** begin Passage **
# Brake Pads



## TiCoyote (Jun 28, 2005)

I've seen some older posts, but Shimano has been releasing new pads, and I wanted to check in to see what people like.


----------



## tvad (Aug 31, 2003)

I believe a very good trolling net can be made from used brake pads.

Seriously thought this topic has been covered until it's threadbare. 

Any OEM Shimano brake pad is going to be excellent, as well as SwissStop and KoolStop pads provided they are the correct pads for the rim material.


----------



## TiCoyote (Jun 28, 2005)

I'm not trolling. I just agonize over stupid details.


----------



## tvad (Aug 31, 2003)

TiCoyote said:


> I'm not trolling. I just agonize over stupid details.


In that case, obsess about the proper definition of MUT. That seems to be of utmost importance for RBR discussions. 

That and disc brakes.


----------



## MMsRepBike (Apr 1, 2014)

Well this looks like a Koolstop vs Shimano thing, so I'll give my input there.

I think the C3 came with the 10 speed systems and the C4 comes with the 11 speed systems, not positive though. Seeing how I only use 11 speed I will keep my comments to the C4 vs the Salmon Dura 2 from Koolstop.

I feel the Dura 2 and the C4 are quite far apart. I don't even really consider them a similar compound. Shimano is more like hard plastic and Koolstop is more like soft rubber.


Wear:

After every single ride with the Koolstop Dura 2 there is pad residue hanging out. Each front pad has a booger of used up pad material sticking out of the front and the two channels/grooves in the pad are pretty full of residual gunk. Because this stuff builds up literally after every ride I've stopped clearing it away, too much trouble. They wear really fast, fastest I've ever seen a caliper pad wear.

Shimano pads hardly seem to wear at all in comparison. There's never any boogers or build up of pad residue. The material is much harder and stiffer and lasts much longer. Many times longer than the Dura 2.

Modulation:

I took out used Shimano pads and installed new Dura 2 pads but moved the pads closer to the rim. The soft compound gives a noticeable amount of modulation not there before. When the pad tip first touches the rim to when it's fully engaged feels like a lot more travel than with Shimano. It's as if the softer compound makes you engage the brakes more. So not wanting to mess with the lever pull amount I moved the pads closer to the rim to compensate, worked out fine. There's more ability with the Dura 2 to very slightly brake and I find it harder to lock up a wheel.
** end Passage **
## Aim of the exercise
Pick up the forum thread on brake pads after its last sentence and write what comes next. The lines have no connection to the brake pad thread.
** begin Given records **
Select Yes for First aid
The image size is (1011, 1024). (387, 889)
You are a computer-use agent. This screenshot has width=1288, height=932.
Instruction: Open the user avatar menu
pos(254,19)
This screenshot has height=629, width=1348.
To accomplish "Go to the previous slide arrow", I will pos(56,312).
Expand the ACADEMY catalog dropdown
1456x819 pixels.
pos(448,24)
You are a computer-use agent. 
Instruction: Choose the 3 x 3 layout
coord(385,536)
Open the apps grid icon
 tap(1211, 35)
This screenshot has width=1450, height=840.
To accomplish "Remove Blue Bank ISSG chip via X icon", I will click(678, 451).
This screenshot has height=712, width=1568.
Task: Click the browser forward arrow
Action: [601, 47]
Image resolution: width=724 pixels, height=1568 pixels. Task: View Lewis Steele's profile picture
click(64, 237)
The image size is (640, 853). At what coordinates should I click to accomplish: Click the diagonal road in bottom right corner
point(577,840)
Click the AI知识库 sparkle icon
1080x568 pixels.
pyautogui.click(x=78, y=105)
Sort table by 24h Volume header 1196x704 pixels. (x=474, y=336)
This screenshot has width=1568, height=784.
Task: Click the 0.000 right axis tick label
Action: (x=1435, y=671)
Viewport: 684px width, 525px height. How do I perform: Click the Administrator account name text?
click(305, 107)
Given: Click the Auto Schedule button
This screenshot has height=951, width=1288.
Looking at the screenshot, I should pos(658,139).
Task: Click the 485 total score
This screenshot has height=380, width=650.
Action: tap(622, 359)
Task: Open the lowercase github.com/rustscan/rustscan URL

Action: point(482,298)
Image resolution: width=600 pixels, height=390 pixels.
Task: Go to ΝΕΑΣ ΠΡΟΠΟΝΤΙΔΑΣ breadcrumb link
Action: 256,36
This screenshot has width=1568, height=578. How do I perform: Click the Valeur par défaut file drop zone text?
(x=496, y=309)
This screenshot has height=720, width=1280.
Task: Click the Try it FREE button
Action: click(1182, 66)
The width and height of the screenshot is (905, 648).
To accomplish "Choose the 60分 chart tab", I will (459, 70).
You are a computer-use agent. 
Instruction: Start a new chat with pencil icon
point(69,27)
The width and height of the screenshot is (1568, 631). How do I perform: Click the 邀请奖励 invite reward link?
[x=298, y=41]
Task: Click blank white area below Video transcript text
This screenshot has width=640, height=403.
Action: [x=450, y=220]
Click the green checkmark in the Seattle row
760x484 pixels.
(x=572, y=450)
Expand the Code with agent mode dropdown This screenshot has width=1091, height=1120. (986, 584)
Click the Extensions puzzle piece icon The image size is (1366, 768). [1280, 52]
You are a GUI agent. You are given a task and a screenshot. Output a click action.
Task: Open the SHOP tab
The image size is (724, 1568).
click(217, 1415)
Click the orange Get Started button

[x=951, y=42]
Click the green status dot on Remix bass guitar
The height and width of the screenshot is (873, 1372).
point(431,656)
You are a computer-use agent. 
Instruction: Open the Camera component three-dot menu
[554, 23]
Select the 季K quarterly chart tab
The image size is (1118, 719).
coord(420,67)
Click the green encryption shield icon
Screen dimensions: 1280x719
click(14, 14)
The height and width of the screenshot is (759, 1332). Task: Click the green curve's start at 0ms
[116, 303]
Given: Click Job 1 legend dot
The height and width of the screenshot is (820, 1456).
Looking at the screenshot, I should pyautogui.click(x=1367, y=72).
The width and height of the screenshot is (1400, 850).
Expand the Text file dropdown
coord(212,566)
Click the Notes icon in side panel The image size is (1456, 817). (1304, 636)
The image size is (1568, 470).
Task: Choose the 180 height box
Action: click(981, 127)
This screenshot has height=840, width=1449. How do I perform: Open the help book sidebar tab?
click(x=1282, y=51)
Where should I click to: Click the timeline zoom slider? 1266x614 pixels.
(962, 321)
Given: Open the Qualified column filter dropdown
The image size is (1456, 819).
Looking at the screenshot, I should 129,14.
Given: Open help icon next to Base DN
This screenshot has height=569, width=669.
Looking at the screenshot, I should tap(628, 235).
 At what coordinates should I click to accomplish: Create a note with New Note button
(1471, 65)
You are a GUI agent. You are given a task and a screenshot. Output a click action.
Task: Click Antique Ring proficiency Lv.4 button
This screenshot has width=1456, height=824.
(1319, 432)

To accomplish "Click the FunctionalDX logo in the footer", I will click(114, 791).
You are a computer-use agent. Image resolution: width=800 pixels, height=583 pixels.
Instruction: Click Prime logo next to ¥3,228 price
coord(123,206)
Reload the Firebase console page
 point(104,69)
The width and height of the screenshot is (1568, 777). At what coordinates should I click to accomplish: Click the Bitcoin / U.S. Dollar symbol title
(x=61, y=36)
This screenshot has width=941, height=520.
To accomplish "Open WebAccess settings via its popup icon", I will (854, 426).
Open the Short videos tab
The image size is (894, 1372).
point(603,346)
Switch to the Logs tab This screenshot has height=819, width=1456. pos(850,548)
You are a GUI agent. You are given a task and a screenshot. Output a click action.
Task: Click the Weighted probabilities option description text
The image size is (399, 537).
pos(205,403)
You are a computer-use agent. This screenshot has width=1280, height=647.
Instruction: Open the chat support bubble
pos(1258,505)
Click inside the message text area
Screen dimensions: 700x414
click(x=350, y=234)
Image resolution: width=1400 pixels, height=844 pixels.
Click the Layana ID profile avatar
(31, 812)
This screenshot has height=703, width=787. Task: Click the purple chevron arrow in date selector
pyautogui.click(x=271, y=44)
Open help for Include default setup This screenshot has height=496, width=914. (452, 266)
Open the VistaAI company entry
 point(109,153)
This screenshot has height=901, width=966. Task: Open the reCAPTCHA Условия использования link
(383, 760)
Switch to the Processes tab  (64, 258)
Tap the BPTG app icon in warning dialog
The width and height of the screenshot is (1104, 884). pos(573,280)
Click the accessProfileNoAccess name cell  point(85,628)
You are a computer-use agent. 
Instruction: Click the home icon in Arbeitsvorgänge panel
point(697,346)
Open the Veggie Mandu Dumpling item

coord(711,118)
** end Given records **
## Answer to this exercise
Shimano, being a very hard compound, has very little modulation in comparison to the Dura 2. The compound offers about zero modulation and the toe in is about all there is. It's very easy to lock up a wheel with these pads and the modulation travel is short. They work strong and fast.


In the end I think it's a wash or personal preference. Dura 2 will be softer and better in the rain. They will give you more modulation and a bit more control but they will wear much, much faster. Shimano will last much longer, be a little stronger, have zero maintenance but you'll lose out on the modulation and wet performance of the Dura 2.

So personally I like the Shimano for dry conditions and if I rode in the wet or nasty stuff or if I wasn't as good at descending or if I was lacking in control I'd go for the Koolstop Dura 2. I'll put the Dura 2 on the front of the winter bike but everything else will be the Shimano.


----------



## looigi (Nov 24, 2010)

Modulation usually refers to how lever force (not travel) relates braking force. Linear, with little zero offset, is usually deemed best. Lever travel is related to the squishiness of the braking system; flex in lever, elasticity of the cable, compressibility of housing, flex in caliper, compressibility of the pad material. Generally, less squish, firmer levers, is deemed desirable. Lever firmness and brake modulation are different and only loosely related braking characteristics.

Current pads are cork on CF and Swissstop Black on aluminum.


----------



## JCavilia (Sep 12, 2005)

Koolstop salmon (is that what you meant by "pink"?). They work for me. I started using the predecessor made of the same compound, Scott Matthauser, over 40 years ago. Never had a problem with them, in dry or wet conditions, and they last fine in my experience.


----------



## TiCoyote (Jun 28, 2005)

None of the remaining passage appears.